◆ WORK INSTRUCTION 1 ◆
In the epigenetics article, what share of the genome did LOCKs silence in mature liver and brain cells?
◆ WORK INSTRUCTION 2 ◆
Please render this sentence from the epigenetics article in Spanish: "To find out, he and his team looked for LOCKs in mouse embryonic stem cells."
◆ WORK INSTRUCTION 3 ◆
Write the next few sentences of the epigenetics article, picking up after its final sentence.

◆ EXTRACT PROVIDED ◆
-- Opening Marker --
January 20, 2009 -- Epigenetic finding adds insight on how cells become brain, liver -- and malignant
Experiments
at Johns Hopkins have found that the gradual maturing of embryonic
cells into cells as varied as brain, liver and immune system cells is
apparently due to the shut off of several genes at once rather than in
individual smatterings as previous studies have implied.
Working with mouse brain and liver cells, as well as embryonic stem
cells, Johns Hopkins University School of Medicine professor Andrew
Feinberg, M.D., M.P.H., led an investigation of a kind of epigenetic
modification to histones, the molecular "spools" that DNA winds around
in the cell nucleus. This modification is a variety of the so-called
epigenetic changes that alter the function of cells without directly
altering the nuclear DNA in the cells.
Other scientists had
previously found that histone modifications appear to silence
individual genes in the DNA that coils around affected histones. But
when Feinberg and his team compared the activity of thousands of genes
in the liver and brain cells, they found that a particular modification
- in which two methyl groups clip onto histones - seemed to silence
long stretches of DNA containing many genes at once. The findings will
publish in Nature Genetics online on Jan. 18.
Since the silenced
stretches varied greatly between the different types of cells,
Feinberg, postdoctoral fellow Bo Wen, and their colleagues wondered
whether these sections - called large organized chromatin K9
modifications, or LOCKS - might be responsible for the transition from
the "blank slate" quality of embryonic cells to the specialized
functions that mature cells take on. To find out, he and his team
looked for LOCKs in mouse embryonic stem cells. Unlike mature, adult
liver and brain cells, in which about 40 percent of the genome was
silenced by LOCKs, the embryonic stem cells had no LOCKs.
-- Closing Marker --
◆ DATASET EXTRACT ◆
-- Opening Marker --
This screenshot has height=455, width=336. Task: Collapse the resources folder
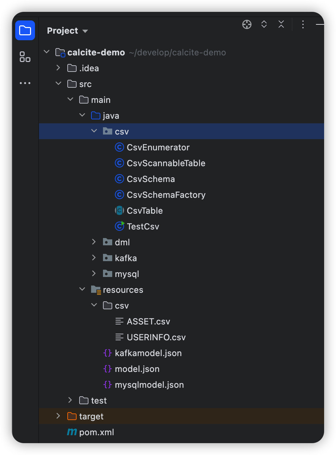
-- Closing Marker --
◆ REPLY 1 ◆
About 40 percent.

◆ REPLY 2 ◆
Para averiguarlo, él y su equipo buscaron LOCKs en células madre embrionarias de ratón.

◆ REPLY 3 ◆
Next,
the researchers compared the regions of DNA affected by LOCKs between
mouse liver and brain cells and their corresponding human cells. The
same cell types in both organisms had remarkably similar regions of DNA
silenced by LOCKs, suggesting that the same genes necessary to control
cell function are affected in mice and people.
"These results
suggest that LOCKs appear gradually during development, refining cells'
functions as they differentiate into particular cell types," Wen says.
"Our experiments suggest that the whole forest of genes is changing,
but people have been looking at the individual trees."
Because
epigenetic changes also are known to play a role in abnormal cell
growth, the researchers suspected that LOCKs were involved in the
development of cancer. When they looked for genes in several common
cancer cell lines often used in research, they indeed found
significantly fewer LOCKs than in normal liver and brain cells.
"In
cancer, some of these LOCKs may become unlocked," says Feinberg.
"Sections of DNA that were silenced in a cell type might become active,
giving cancer cells characteristics of other cell types that they're
not supposed to have."
Feinberg says this "unlocking" might
cause cancer cells to revert to a more immature developmental state,
explaining some of their unusual behavior, such as extreme
proliferation or migration to different areas of the body.